→ **Problems to work on**:
1 > In the GFPGAN forum thread, why does one reply say that moving the face-helper lists into the enhance function will fix the error? Answer in one to three sentences.
2 > Rewrite the passage of the GFPGAN forum thread that begins at "1. Compare the" and ends after "from these outputs.", changing "parallel requests" to "simultaneous requests".

→ **Document excerpt**:
So, when I went through the code of GFPGAN, I found that GFPGANer contains an "enhance" function which calls the "facexlib" library for face enhancement and face-related operations. The "enhance" function clears all list variables of "facexlib" after every execution by reinitializing them. This type of behavior is only observed when I load the model into the cache; otherwise, it works properly. Is there any way to cache the model and also resolve this error?

lianarosee commented 9 months ago

20240221_225128_058-01-03

ssskhan commented 8 months ago

well you can move following lists from facexlib/face_restoration_helper.py to enhance function in gfpgan/utils.py, it will solve the problem because every request will have its own list and wont be mixed again.

self.all_landmarks_5 = []            
self.det_faces = []                  
self.affine_matrices = []            
self.inverse_affine_matrices = []    
self.cropped_faces = []              
self.restored_faces = []             
self.pad_input_imgs = []      

but the problem I am getting after doing it is that the quality is low when processing concurrent requests, any ideas ?

dummyuser-123 commented 8 months ago

Thanks for the answer, I have already implemented this logic in my code. And I am not facing any quality issue during concurrent requests. If possible, can you tell me briefly about which api framework you are using and how you are able to implement concurrent requests in that framework, so that I can get more idea about the problem.

ssskhan commented 8 months ago

I am using waitress, and the issue is that when I send 2 requests at the same time the first works just fine but the output of second image is not good,

ssskhan commented 8 months ago

check the difference between the two images the first one is when send with another image simultaneously and the second one is when I send it alone

image

image

dummyuser-123 commented 8 months ago

First of all, I have never used waitress for api development. But I can tell you some general point that you can check:

  1. Compare the input image and output image (First case from above) in terms of size and dimension, so that can you cross check whether the image enhancement process happening on the image or not.
  2. As per your description, I think waitress is not able to processes multiple requests, means there is some problem during handling the parallel requests.
  3. Try out test with different variety of images (Like single person image, small size image), so that you might find any clue from these outputs.
dummyuser-123 commented 8 months ago

Also, have you worked on fastapi ever for api creation ? Actually I have used fastapi for this model but I don't know I am not able to achieve parallelism for more users. So, do you have any idea about this problem ?

ssskhan commented 8 months ago

nope, I never tried fast api sorry, when I send request from a single device it works perfectly, no matter how many faces in it, the problem only occur when it is working on multiple images at the same time, if I send 2 concurrent images with 1 face each, it works far better, kindly try 2 concurrent requests with multiple faces in the images and make sure they are different images. How did you find out it is not running concurrently ? like the time it took or something else ?

→ **Provided material**:
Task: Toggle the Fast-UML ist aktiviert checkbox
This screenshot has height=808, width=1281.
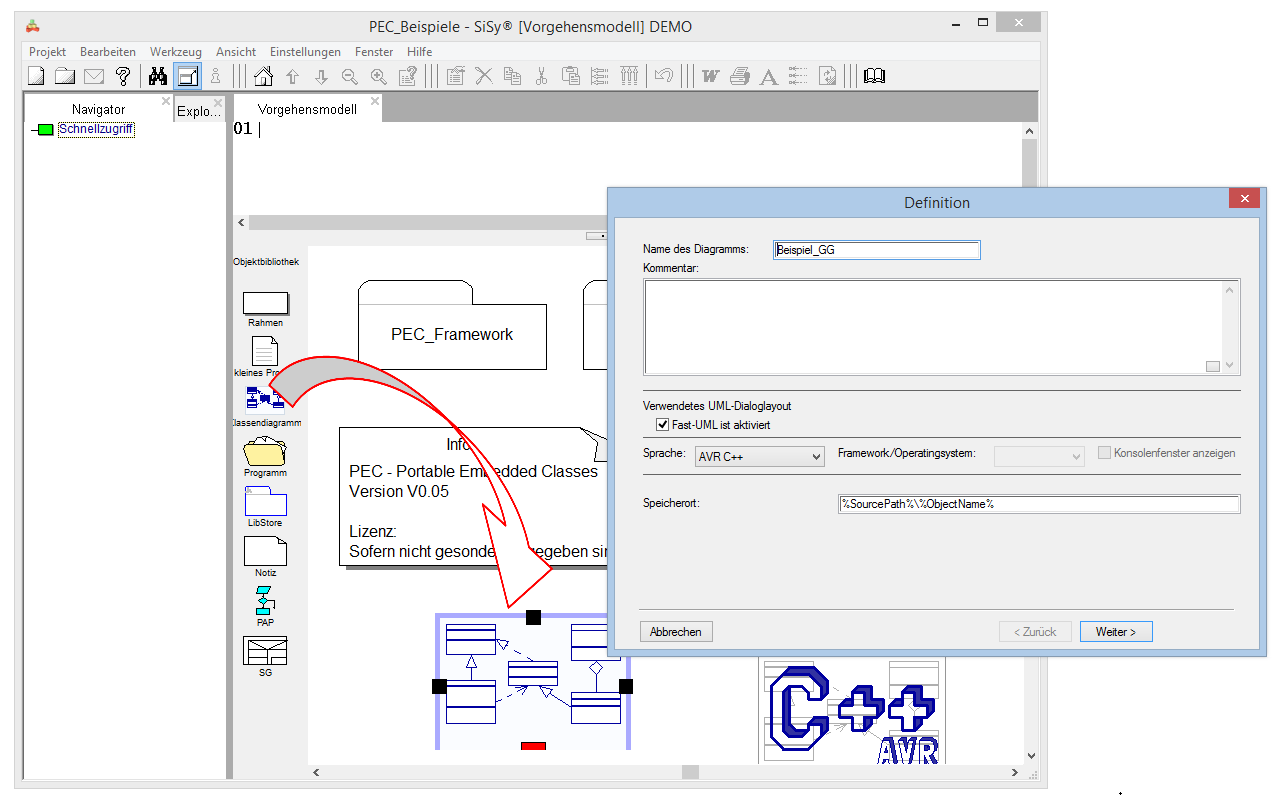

→ **In response**:
1 > Moving those lists into the enhance function gives every request its own lists, so the data from different requests no longer gets mixed together.

2 >
1. Compare the input image and output image (First case from above) in terms of size and dimension, so that can you cross check whether the image enhancement process happening on the image or not.
  2. As per your description, I think waitress is not able to processes multiple requests, means there is some problem during handling the simultaneous requests.
  3. Try out test with different variety of images (Like single person image, small size image), so that you might find any clue from these outputs.